In May 2024 it was reported that DFAT was refusing to approve the second volume of the official history series on the Australian intervention in East Timor after reviewing it over three years. The Guardian stated that "DFAT officials wanted no mention of ASIS spies having bugged the Timorese cabinet room during negotiations over Timor Gap oil resources in 2004 included in the second volume. Nor did they want any canvassing of the complications involved in the transition to Timorese independence". All the other eight Australian Government agencies required to vet the book for publication had approved it.

During a speech in March 2024, Stockings noted that the obstruction he had faced over the first volume was being repeated.
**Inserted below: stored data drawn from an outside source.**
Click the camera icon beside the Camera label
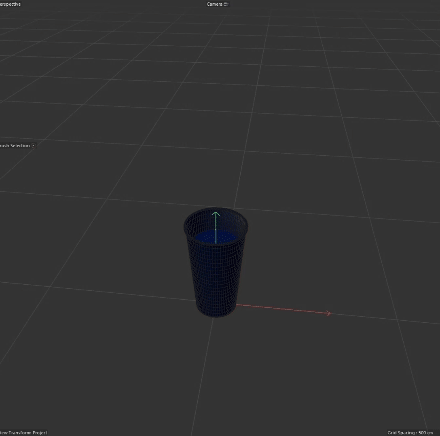This screenshot has width=440, height=436. pos(226,4)

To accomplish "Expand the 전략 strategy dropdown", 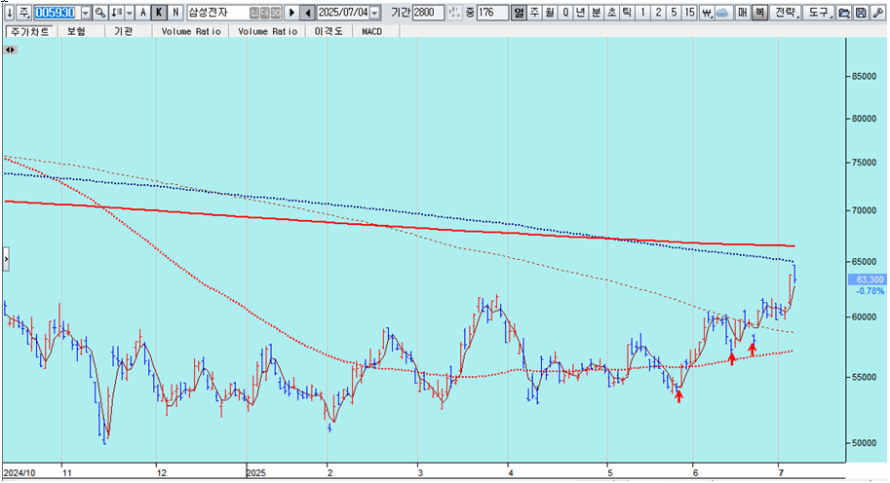I will [x=787, y=13].
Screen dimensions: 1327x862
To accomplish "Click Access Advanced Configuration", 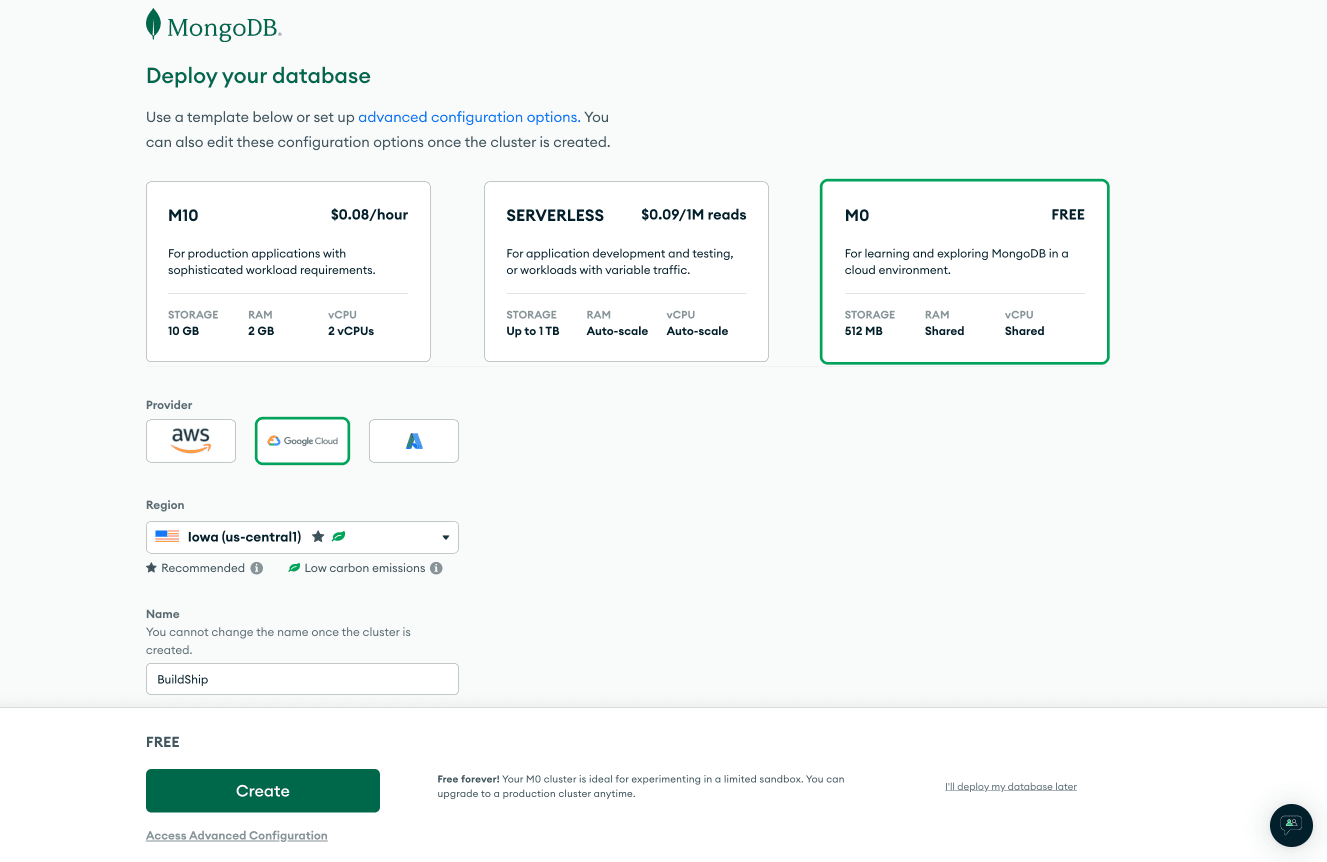I will tap(236, 835).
Horner and John Blaxland, who authored part of the official history of ASIO, expressed concerns over the attempted suppression of issues in the official history series. Horner told The Guardian that "what we’re talking about is not playing around with words – what we’re talking about here is issues that amount to censorship".

==Planned volumes==

An Australian and an Afghan soldier during a patrol in 2013; operations in Afghanistan will be covered by three of the six planned volumes in the series

As of March 2018, it was planned to structure the series into six volumes, each written by a different historian. The planned structure of the volumes is:
- Volume I: Operations in Afghanistan and the Middle East between 2001 and 2006
- Volume II: Operations in Iraq between 2003 and 2011
- Volume III: Operations in Afghanistan between 2005 and 2010
- Volume IV: Operations in Afghanistan between 2010 and 2014
- Two works on Australian peacekeeping operations in East Timor, split into:
  - Volume I: Operations during 1999 and 2000
  - Volume II: Operations between 2000 and 2012.

In 2017 Stockings noted that the volume on Iraq may be split into two books.

In September 2022, the first volume was announced as Born of Fire and Ash: Australian operations in response to the East Timor crisis 1999–2000, authored by Stockings. It was released in December 2022.